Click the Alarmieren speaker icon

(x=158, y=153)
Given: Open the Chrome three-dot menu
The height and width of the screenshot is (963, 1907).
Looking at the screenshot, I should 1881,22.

──────────────────────────────

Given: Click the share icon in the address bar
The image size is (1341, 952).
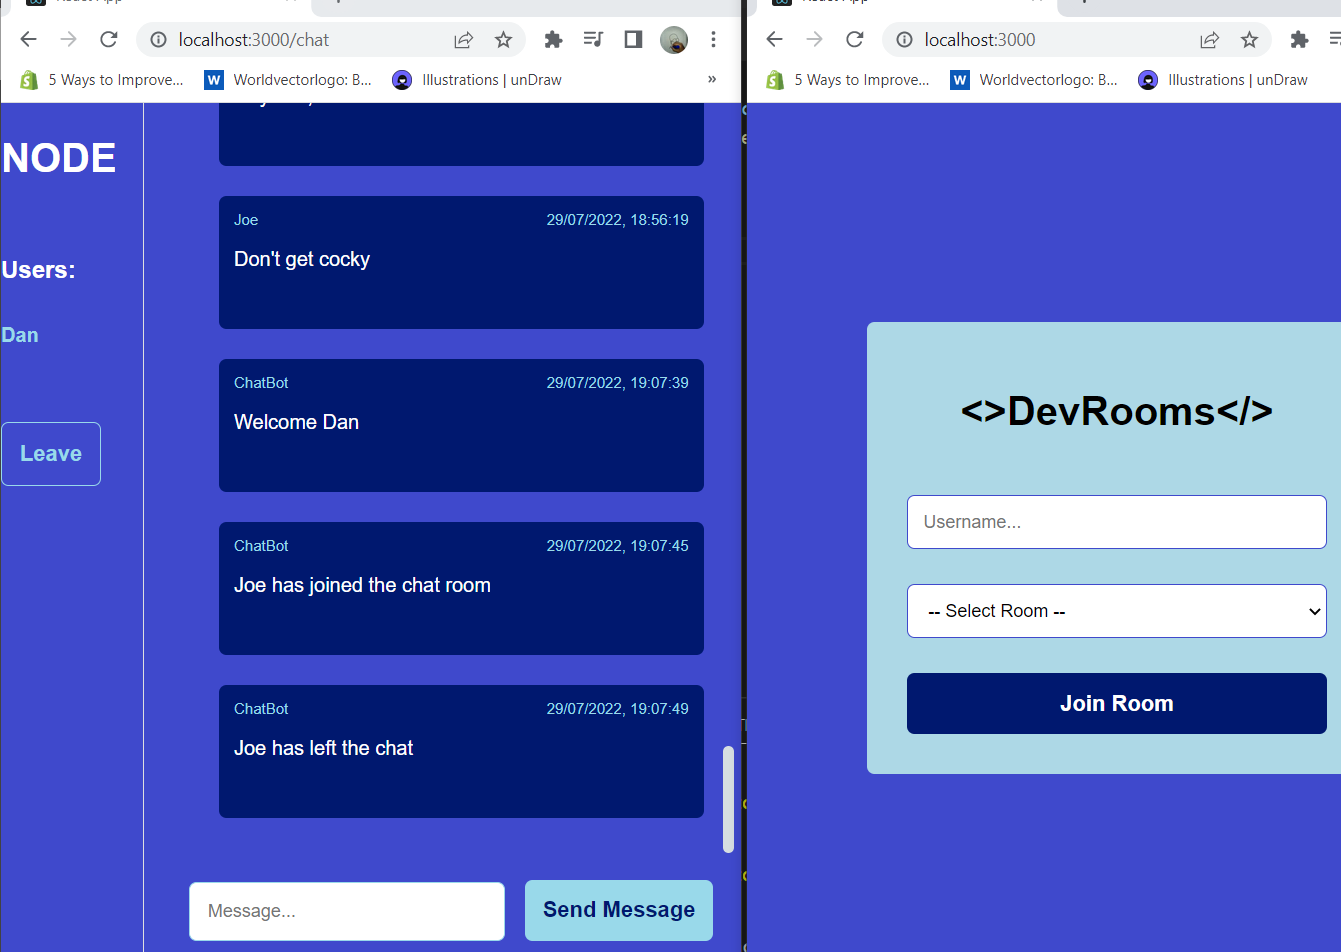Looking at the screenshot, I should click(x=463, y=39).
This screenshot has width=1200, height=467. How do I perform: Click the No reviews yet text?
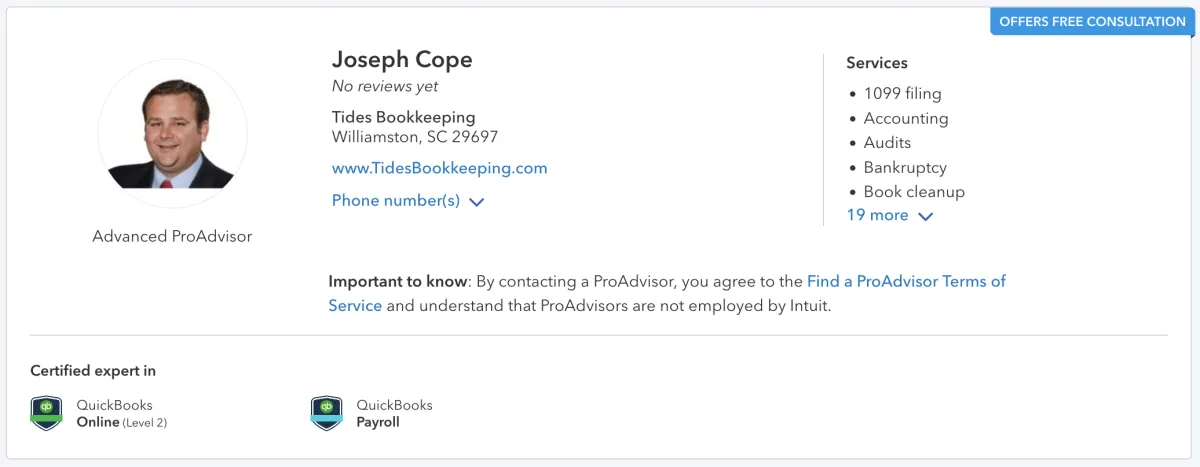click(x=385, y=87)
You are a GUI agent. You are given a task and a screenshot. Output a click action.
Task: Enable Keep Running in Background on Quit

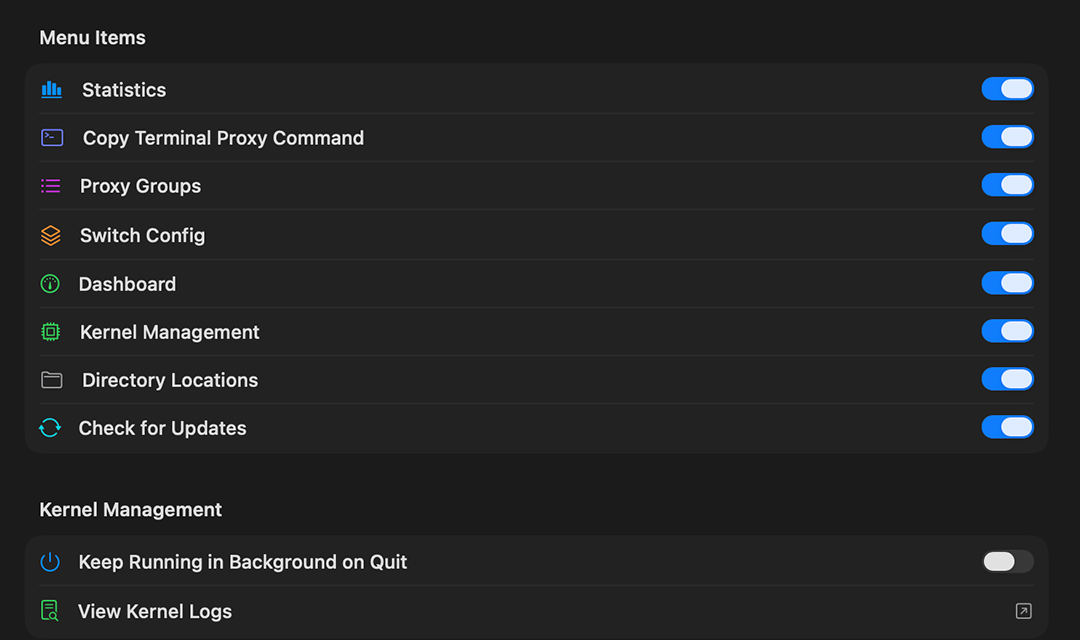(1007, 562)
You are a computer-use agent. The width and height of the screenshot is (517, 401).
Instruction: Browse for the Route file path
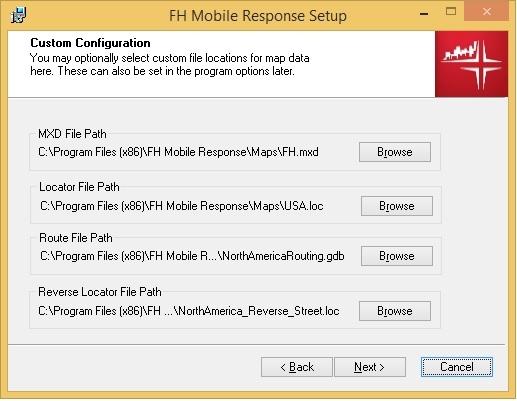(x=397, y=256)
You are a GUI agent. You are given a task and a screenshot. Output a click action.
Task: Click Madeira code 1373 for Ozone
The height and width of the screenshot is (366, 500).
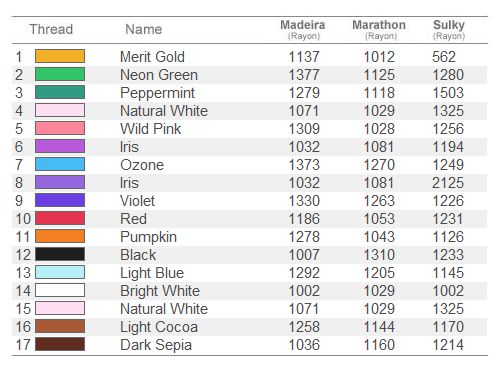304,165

──────────────────────────────

> _Problem to work on_:
A clean copy is needed of the lines above from the one with "Task: Enable Keep" up to and including the one with "Task: Click Madeira code 1373 for Ozone". Please set it down exactly, with no pictures.

> _Result of this task_:
Task: Enable Keep Running in Background on Quit

(1007, 562)
You are a computer-use agent. The width and height of the screenshot is (517, 401).
Instruction: Browse for the Route file path
(x=397, y=256)
You are a GUI agent. You are given a task and a screenshot. Output a click action.
Task: Click Madeira code 1373 for Ozone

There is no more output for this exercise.